■ **Data records**
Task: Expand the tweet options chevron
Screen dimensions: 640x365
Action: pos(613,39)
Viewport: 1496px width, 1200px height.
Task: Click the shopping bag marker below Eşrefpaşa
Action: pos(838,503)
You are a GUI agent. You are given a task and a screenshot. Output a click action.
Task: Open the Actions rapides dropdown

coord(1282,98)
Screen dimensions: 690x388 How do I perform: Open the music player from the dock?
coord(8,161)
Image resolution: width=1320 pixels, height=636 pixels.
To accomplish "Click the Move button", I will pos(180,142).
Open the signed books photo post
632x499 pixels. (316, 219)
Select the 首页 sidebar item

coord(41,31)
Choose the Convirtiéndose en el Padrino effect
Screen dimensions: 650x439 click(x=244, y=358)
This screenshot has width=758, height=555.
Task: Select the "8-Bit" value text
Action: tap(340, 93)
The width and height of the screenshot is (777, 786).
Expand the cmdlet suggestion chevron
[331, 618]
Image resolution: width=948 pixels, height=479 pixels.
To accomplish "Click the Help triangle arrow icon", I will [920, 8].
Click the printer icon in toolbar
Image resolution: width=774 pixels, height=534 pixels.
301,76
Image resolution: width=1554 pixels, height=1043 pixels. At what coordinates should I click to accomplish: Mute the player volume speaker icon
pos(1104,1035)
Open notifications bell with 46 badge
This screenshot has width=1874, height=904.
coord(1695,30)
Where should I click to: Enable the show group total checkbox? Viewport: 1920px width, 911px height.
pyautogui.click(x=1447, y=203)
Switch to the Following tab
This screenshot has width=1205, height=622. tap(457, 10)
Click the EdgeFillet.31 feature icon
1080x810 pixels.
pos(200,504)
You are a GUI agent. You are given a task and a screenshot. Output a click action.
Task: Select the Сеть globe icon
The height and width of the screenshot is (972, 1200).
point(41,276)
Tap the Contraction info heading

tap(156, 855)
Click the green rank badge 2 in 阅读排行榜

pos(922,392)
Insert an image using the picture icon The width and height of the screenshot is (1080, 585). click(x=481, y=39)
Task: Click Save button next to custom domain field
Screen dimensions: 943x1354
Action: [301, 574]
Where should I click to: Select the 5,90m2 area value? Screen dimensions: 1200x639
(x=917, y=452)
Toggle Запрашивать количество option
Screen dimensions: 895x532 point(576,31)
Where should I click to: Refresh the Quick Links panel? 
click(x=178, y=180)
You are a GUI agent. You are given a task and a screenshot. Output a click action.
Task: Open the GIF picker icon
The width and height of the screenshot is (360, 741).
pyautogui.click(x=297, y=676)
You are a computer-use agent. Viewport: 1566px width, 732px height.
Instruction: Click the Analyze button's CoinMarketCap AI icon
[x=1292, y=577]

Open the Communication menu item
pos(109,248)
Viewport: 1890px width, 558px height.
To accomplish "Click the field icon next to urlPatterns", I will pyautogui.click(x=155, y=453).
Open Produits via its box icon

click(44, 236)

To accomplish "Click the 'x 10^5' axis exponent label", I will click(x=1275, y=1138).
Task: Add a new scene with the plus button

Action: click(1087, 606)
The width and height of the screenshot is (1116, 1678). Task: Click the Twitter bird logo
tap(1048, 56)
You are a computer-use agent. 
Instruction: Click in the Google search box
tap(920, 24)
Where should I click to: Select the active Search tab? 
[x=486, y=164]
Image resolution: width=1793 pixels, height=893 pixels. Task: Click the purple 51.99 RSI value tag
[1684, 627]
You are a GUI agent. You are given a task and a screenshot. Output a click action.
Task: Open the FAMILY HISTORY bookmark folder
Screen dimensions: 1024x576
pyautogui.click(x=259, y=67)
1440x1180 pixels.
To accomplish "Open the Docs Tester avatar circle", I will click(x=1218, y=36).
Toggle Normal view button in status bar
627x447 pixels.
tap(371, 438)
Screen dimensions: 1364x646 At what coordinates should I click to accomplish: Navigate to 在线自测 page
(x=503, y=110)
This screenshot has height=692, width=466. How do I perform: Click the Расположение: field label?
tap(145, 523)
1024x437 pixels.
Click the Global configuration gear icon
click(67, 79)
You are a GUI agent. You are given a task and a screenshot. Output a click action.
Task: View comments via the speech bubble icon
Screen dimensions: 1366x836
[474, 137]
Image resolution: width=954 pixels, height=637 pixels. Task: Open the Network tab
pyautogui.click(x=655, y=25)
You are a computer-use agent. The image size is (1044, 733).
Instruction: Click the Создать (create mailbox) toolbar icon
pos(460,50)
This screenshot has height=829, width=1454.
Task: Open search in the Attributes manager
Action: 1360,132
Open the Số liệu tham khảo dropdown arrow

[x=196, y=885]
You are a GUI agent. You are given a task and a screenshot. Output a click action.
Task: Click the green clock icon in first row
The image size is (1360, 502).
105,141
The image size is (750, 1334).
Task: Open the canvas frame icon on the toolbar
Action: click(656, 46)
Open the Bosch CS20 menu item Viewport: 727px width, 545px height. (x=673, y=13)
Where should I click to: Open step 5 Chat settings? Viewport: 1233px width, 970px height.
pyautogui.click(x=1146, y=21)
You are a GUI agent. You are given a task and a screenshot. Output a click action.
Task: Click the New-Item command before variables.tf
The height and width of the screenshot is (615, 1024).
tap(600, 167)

■ **About this exercise**
Using the data above, reproduce exactly the lines between those holding "Open the signed books photo post" and "Task: Open the GIF picker icon", inclusive, and no others.

■ **Exercise result**
Open the signed books photo post
632x499 pixels. (316, 219)
Select the 首页 sidebar item

coord(41,31)
Choose the Convirtiéndose en el Padrino effect
Screen dimensions: 650x439 click(x=244, y=358)
This screenshot has width=758, height=555.
Task: Select the "8-Bit" value text
Action: tap(340, 93)
The width and height of the screenshot is (777, 786).
Expand the cmdlet suggestion chevron
[331, 618]
Image resolution: width=948 pixels, height=479 pixels.
To accomplish "Click the Help triangle arrow icon", I will [920, 8].
Click the printer icon in toolbar
Image resolution: width=774 pixels, height=534 pixels.
301,76
Image resolution: width=1554 pixels, height=1043 pixels. At what coordinates should I click to accomplish: Mute the player volume speaker icon
pos(1104,1035)
Open notifications bell with 46 badge
This screenshot has width=1874, height=904.
coord(1695,30)
Where should I click to: Enable the show group total checkbox? Viewport: 1920px width, 911px height.
pyautogui.click(x=1447, y=203)
Switch to the Following tab
This screenshot has width=1205, height=622. tap(457, 10)
Click the EdgeFillet.31 feature icon
1080x810 pixels.
pos(200,504)
You are a GUI agent. You are given a task and a screenshot. Output a click action.
Task: Select the Сеть globe icon
The height and width of the screenshot is (972, 1200).
point(41,276)
Tap the Contraction info heading

tap(156, 855)
Click the green rank badge 2 in 阅读排行榜

pos(922,392)
Insert an image using the picture icon The width and height of the screenshot is (1080, 585). click(x=481, y=39)
Task: Click Save button next to custom domain field
Screen dimensions: 943x1354
Action: [301, 574]
Where should I click to: Select the 5,90m2 area value? Screen dimensions: 1200x639
(x=917, y=452)
Toggle Запрашивать количество option
Screen dimensions: 895x532 point(576,31)
Where should I click to: Refresh the Quick Links panel? 
click(x=178, y=180)
You are a GUI agent. You are given a task and a screenshot. Output a click action.
Task: Open the GIF picker icon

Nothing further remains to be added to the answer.